Look: I agree with the gist of Tim Challies' concern. (At least I think I do. The more Tim has clarified himself, the less certain I am that we agree as much as I assumed at first. Still—)
I do think it's evil and irreverent to regard apostasy as nothing more than something to mock and be entertained by. Those who fall into that attitude inevitably mirror and amplify the very impieties they say they deplore. They tend to become petty, overly-critical, thin-skinned, and surly-sounding gossip-mongers. Ditto with the sophomoric anti-watchblogs that relentlessly parody such full-time critics, raising the stakes on the irreverence game to ever-new heights. These two opposing forces feed one another's worst tendencies, and I have no desire to participate with or encourage either side in their native forums. The comment-threads on both sides always turn into adolescent insult-contests, and it can be downright ugly. It's an embarrassment. It's also an easy trap for anyone still swaddled in unglorified flesh to fall into.

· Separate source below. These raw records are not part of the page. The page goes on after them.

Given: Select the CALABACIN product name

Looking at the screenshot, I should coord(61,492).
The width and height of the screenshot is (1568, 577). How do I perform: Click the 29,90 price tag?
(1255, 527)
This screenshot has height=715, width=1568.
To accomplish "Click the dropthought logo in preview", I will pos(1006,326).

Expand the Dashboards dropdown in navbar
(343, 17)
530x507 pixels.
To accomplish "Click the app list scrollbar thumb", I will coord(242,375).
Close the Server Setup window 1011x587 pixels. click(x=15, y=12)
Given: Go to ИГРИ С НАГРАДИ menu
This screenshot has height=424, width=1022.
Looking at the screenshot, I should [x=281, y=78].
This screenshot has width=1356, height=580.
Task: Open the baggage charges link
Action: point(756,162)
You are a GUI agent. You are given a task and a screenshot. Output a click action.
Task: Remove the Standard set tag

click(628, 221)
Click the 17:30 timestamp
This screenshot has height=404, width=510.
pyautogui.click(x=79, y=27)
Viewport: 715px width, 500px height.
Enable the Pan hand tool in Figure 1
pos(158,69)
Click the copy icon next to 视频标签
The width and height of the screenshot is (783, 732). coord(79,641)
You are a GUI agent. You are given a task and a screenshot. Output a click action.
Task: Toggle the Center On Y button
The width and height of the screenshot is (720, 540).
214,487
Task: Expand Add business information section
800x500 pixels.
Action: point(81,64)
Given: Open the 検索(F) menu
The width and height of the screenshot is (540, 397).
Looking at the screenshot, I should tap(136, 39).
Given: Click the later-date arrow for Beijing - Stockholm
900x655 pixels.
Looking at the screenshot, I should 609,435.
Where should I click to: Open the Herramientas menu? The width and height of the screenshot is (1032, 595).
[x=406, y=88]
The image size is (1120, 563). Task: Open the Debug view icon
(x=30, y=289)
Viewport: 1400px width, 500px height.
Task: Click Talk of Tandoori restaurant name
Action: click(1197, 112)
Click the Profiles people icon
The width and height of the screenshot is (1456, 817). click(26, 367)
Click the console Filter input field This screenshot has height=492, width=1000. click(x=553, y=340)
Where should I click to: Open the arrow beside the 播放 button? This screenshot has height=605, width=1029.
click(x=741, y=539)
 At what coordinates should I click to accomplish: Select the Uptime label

Tim, as any godly individual should, weighed up Phil's words and delivered his verdict:
I guess any writer can attest that every now and then you write something that is really, objectively good; and other times you lay an egg. Having talked it over and having read plenty of feedback, I’m going to have to say that I laid an egg on Monday. While I do not feel that what I said was wrong or unnecessary, I can see that I should have said it better. At the same time, I think it sparked some useful discussion and for that I am grateful . . . Phil Johnson wrote about how he both agrees and disagrees with me. This article really helped me see the lack of clarity in my own article (well, that and my wife telling me that Phil’s article was better than my own) . . . Most of what Phil says is most of what I should have said (or said more clearly) on Monday.
There is so much we can learn from these two godly men!